Work item >> Retype the entries below word for word, with no changes.
-- Opening Marker --
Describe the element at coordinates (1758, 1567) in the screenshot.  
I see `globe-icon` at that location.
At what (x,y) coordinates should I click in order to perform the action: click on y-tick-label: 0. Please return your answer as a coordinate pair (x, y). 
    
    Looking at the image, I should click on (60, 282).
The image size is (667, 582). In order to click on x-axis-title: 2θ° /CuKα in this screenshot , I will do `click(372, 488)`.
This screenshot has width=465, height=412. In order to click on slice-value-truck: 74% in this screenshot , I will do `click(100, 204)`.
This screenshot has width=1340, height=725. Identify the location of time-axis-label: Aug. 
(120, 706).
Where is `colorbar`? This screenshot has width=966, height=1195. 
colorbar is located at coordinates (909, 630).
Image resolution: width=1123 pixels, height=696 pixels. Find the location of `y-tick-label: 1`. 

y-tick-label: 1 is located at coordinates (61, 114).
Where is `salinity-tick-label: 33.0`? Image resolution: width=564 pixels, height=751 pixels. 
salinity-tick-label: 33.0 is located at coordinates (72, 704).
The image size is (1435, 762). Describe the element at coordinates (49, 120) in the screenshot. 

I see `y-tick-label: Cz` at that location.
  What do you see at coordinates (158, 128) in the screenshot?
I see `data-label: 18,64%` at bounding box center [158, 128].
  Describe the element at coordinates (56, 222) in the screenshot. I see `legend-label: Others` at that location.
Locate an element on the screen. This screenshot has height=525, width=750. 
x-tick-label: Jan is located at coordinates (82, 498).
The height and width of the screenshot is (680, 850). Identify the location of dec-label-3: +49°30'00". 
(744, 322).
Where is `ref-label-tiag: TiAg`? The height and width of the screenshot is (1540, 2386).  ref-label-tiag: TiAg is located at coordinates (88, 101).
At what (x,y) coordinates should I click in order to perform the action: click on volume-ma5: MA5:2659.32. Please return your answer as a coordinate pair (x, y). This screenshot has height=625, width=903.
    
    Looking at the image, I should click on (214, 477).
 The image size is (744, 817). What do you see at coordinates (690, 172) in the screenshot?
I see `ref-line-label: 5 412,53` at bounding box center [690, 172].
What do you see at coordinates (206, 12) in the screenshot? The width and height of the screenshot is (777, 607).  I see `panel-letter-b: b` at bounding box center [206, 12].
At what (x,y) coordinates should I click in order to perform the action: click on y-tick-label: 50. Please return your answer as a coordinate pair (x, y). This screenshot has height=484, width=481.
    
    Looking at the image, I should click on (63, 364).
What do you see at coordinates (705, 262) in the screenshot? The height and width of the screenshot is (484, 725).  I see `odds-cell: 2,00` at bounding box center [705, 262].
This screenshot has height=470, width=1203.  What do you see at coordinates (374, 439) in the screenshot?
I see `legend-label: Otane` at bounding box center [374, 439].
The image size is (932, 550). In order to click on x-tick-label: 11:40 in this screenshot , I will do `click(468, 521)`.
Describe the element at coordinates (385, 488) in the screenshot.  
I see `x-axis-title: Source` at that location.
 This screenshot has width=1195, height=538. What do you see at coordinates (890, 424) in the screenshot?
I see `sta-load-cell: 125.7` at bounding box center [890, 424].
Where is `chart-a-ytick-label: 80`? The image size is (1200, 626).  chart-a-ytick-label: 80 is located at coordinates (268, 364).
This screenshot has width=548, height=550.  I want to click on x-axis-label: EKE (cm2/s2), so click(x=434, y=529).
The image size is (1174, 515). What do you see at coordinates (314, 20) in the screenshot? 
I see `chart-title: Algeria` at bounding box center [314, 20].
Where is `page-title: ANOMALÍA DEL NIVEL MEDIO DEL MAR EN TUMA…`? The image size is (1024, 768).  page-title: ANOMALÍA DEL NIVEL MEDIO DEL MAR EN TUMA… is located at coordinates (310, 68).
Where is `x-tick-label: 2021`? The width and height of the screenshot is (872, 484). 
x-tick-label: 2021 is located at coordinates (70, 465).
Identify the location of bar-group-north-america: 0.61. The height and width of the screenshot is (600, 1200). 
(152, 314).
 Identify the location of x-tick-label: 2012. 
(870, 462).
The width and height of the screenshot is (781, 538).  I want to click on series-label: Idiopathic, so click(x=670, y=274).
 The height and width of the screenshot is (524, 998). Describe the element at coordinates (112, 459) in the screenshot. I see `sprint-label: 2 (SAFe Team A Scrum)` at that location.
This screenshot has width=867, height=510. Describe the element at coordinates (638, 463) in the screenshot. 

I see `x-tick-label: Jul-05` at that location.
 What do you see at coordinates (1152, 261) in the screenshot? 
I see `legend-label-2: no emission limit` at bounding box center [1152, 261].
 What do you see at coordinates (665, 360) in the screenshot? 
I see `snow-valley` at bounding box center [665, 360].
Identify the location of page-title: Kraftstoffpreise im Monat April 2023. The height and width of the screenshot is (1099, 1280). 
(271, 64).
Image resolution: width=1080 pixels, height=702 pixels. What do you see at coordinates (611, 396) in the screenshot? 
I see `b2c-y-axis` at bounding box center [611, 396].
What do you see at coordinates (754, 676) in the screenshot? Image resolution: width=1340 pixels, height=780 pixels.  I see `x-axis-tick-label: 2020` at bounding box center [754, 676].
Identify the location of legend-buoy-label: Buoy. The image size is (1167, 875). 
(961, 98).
-- Closing Marker --
Result of the exercise >>
Describe the element at coordinates (1758, 1567) in the screenshot.  
I see `globe-icon` at that location.
At what (x,y) coordinates should I click in order to perform the action: click on y-tick-label: 0. Please return your answer as a coordinate pair (x, y). 
    
    Looking at the image, I should click on (60, 282).
The image size is (667, 582). In order to click on x-axis-title: 2θ° /CuKα in this screenshot , I will do `click(372, 488)`.
This screenshot has width=465, height=412. In order to click on slice-value-truck: 74% in this screenshot , I will do `click(100, 204)`.
This screenshot has width=1340, height=725. Identify the location of time-axis-label: Aug. 
(120, 706).
Where is `colorbar`? This screenshot has width=966, height=1195. 
colorbar is located at coordinates (909, 630).
Image resolution: width=1123 pixels, height=696 pixels. Find the location of `y-tick-label: 1`. 

y-tick-label: 1 is located at coordinates (61, 114).
Where is `salinity-tick-label: 33.0`? Image resolution: width=564 pixels, height=751 pixels. 
salinity-tick-label: 33.0 is located at coordinates (72, 704).
The image size is (1435, 762). Describe the element at coordinates (49, 120) in the screenshot. 

I see `y-tick-label: Cz` at that location.
  What do you see at coordinates (158, 128) in the screenshot?
I see `data-label: 18,64%` at bounding box center [158, 128].
  Describe the element at coordinates (56, 222) in the screenshot. I see `legend-label: Others` at that location.
Locate an element on the screen. This screenshot has height=525, width=750. 
x-tick-label: Jan is located at coordinates (82, 498).
The height and width of the screenshot is (680, 850). Identify the location of dec-label-3: +49°30'00". 
(744, 322).
Where is `ref-label-tiag: TiAg`? The height and width of the screenshot is (1540, 2386).  ref-label-tiag: TiAg is located at coordinates (88, 101).
At what (x,y) coordinates should I click in order to perform the action: click on volume-ma5: MA5:2659.32. Please return your answer as a coordinate pair (x, y). This screenshot has height=625, width=903.
    
    Looking at the image, I should click on (214, 477).
 The image size is (744, 817). What do you see at coordinates (690, 172) in the screenshot?
I see `ref-line-label: 5 412,53` at bounding box center [690, 172].
What do you see at coordinates (206, 12) in the screenshot? The width and height of the screenshot is (777, 607).  I see `panel-letter-b: b` at bounding box center [206, 12].
At what (x,y) coordinates should I click in order to perform the action: click on y-tick-label: 50. Please return your answer as a coordinate pair (x, y). This screenshot has height=484, width=481.
    
    Looking at the image, I should click on (63, 364).
What do you see at coordinates (705, 262) in the screenshot? The height and width of the screenshot is (484, 725).  I see `odds-cell: 2,00` at bounding box center [705, 262].
This screenshot has height=470, width=1203.  What do you see at coordinates (374, 439) in the screenshot?
I see `legend-label: Otane` at bounding box center [374, 439].
The image size is (932, 550). In order to click on x-tick-label: 11:40 in this screenshot , I will do `click(468, 521)`.
Describe the element at coordinates (385, 488) in the screenshot.  
I see `x-axis-title: Source` at that location.
 This screenshot has width=1195, height=538. What do you see at coordinates (890, 424) in the screenshot?
I see `sta-load-cell: 125.7` at bounding box center [890, 424].
Where is `chart-a-ytick-label: 80`? The image size is (1200, 626).  chart-a-ytick-label: 80 is located at coordinates (268, 364).
This screenshot has width=548, height=550.  I want to click on x-axis-label: EKE (cm2/s2), so click(x=434, y=529).
The image size is (1174, 515). What do you see at coordinates (314, 20) in the screenshot? 
I see `chart-title: Algeria` at bounding box center [314, 20].
Where is `page-title: ANOMALÍA DEL NIVEL MEDIO DEL MAR EN TUMA…`? The image size is (1024, 768).  page-title: ANOMALÍA DEL NIVEL MEDIO DEL MAR EN TUMA… is located at coordinates (310, 68).
Where is `x-tick-label: 2021`? The width and height of the screenshot is (872, 484). 
x-tick-label: 2021 is located at coordinates (70, 465).
Identify the location of bar-group-north-america: 0.61. The height and width of the screenshot is (600, 1200). 
(152, 314).
 Identify the location of x-tick-label: 2012. 
(870, 462).
The width and height of the screenshot is (781, 538).  I want to click on series-label: Idiopathic, so click(x=670, y=274).
 The height and width of the screenshot is (524, 998). Describe the element at coordinates (112, 459) in the screenshot. I see `sprint-label: 2 (SAFe Team A Scrum)` at that location.
This screenshot has width=867, height=510. Describe the element at coordinates (638, 463) in the screenshot. 

I see `x-tick-label: Jul-05` at that location.
 What do you see at coordinates (1152, 261) in the screenshot? 
I see `legend-label-2: no emission limit` at bounding box center [1152, 261].
 What do you see at coordinates (665, 360) in the screenshot? 
I see `snow-valley` at bounding box center [665, 360].
Identify the location of page-title: Kraftstoffpreise im Monat April 2023. The height and width of the screenshot is (1099, 1280). 
(271, 64).
Image resolution: width=1080 pixels, height=702 pixels. What do you see at coordinates (611, 396) in the screenshot? 
I see `b2c-y-axis` at bounding box center [611, 396].
What do you see at coordinates (754, 676) in the screenshot? Image resolution: width=1340 pixels, height=780 pixels.  I see `x-axis-tick-label: 2020` at bounding box center [754, 676].
Identify the location of legend-buoy-label: Buoy. The image size is (1167, 875). 
(961, 98).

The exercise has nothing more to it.